-------- Data shown
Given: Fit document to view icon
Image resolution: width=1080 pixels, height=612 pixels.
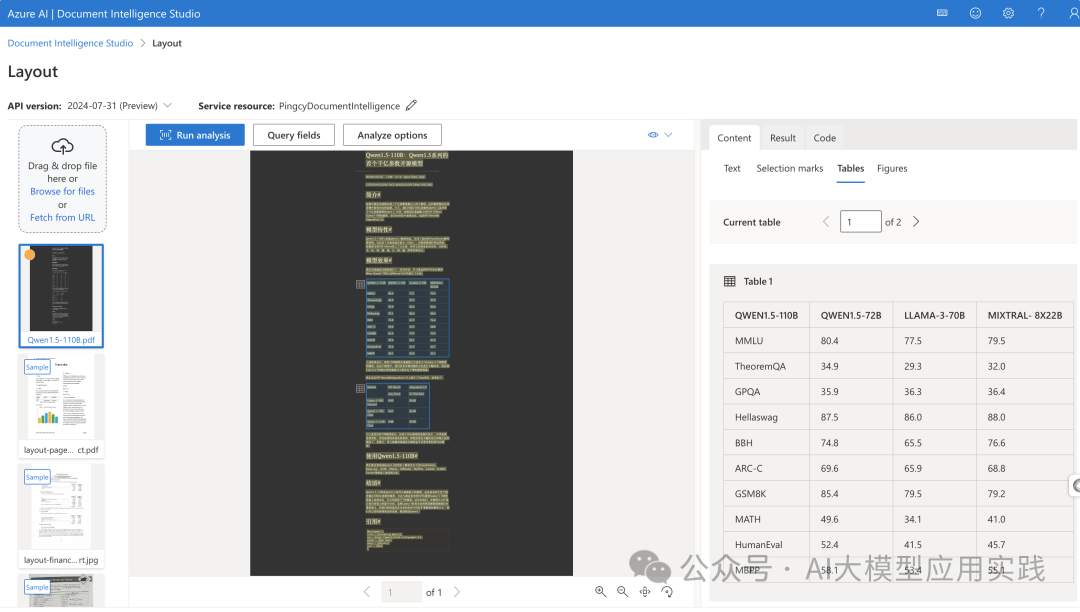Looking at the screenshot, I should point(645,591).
----------------
-------- Data shown
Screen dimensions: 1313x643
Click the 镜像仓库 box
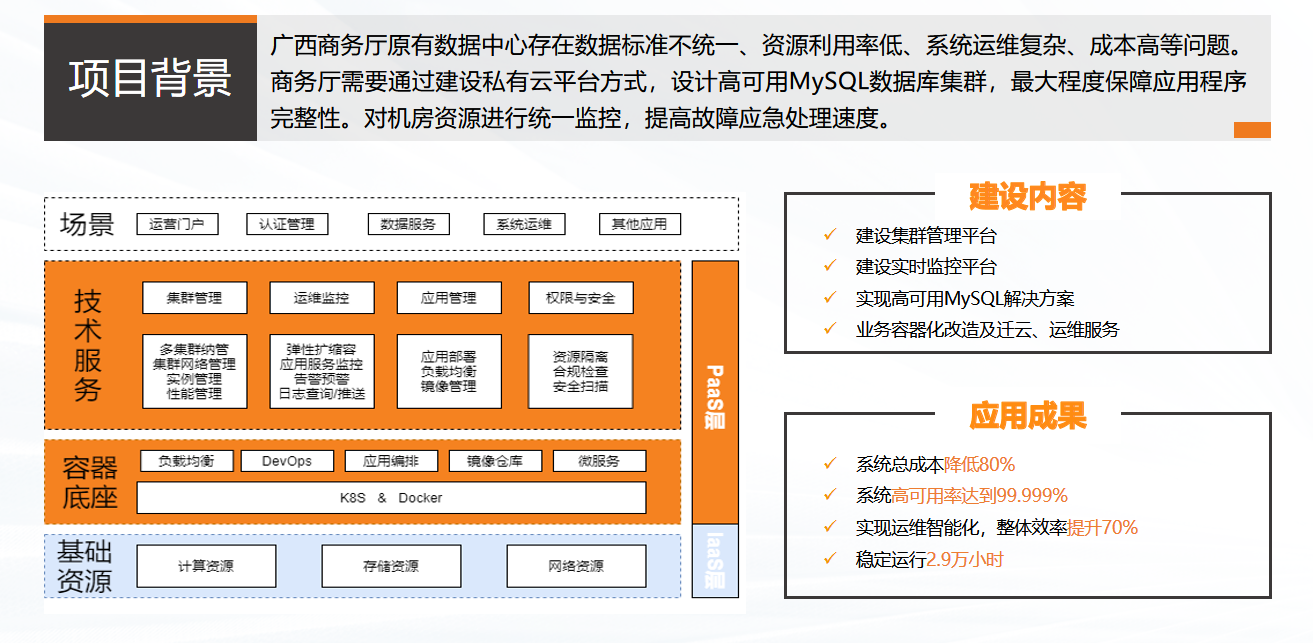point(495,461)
----------------
-------- Data shown
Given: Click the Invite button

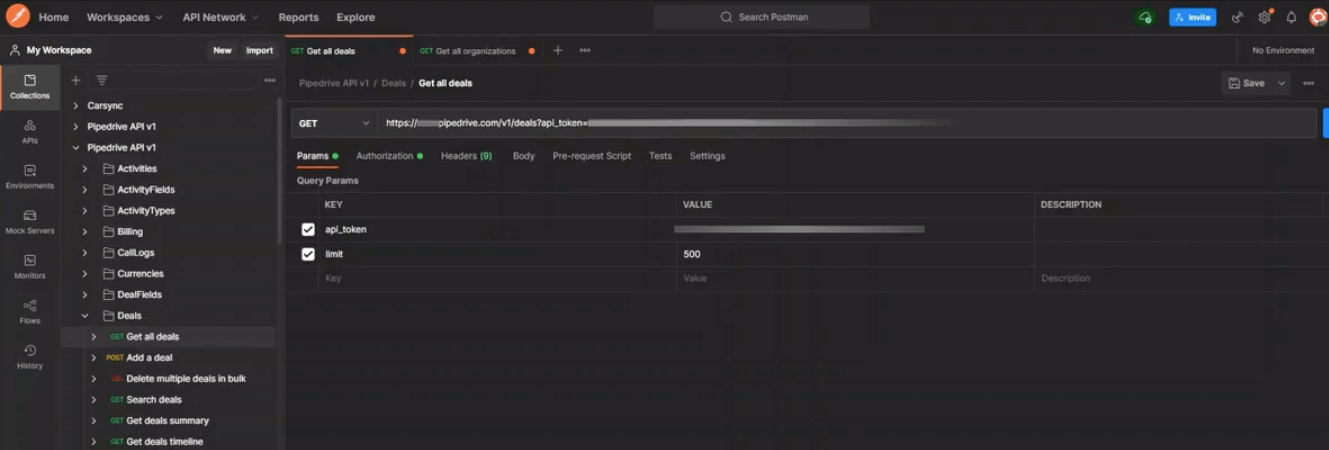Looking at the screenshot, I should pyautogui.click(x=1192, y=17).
----------------
- Given problem
Starting at the line that contains "Given: Fit document to view icon" and stopping after the line that contains "Looking at the screenshot, I should point(645,591).", write those rows again with "icon" renamed to "button" and nothing else altered. Omit the pictures from your answer.

- Task answer
Given: Fit document to view button
Image resolution: width=1080 pixels, height=612 pixels.
Looking at the screenshot, I should point(645,591).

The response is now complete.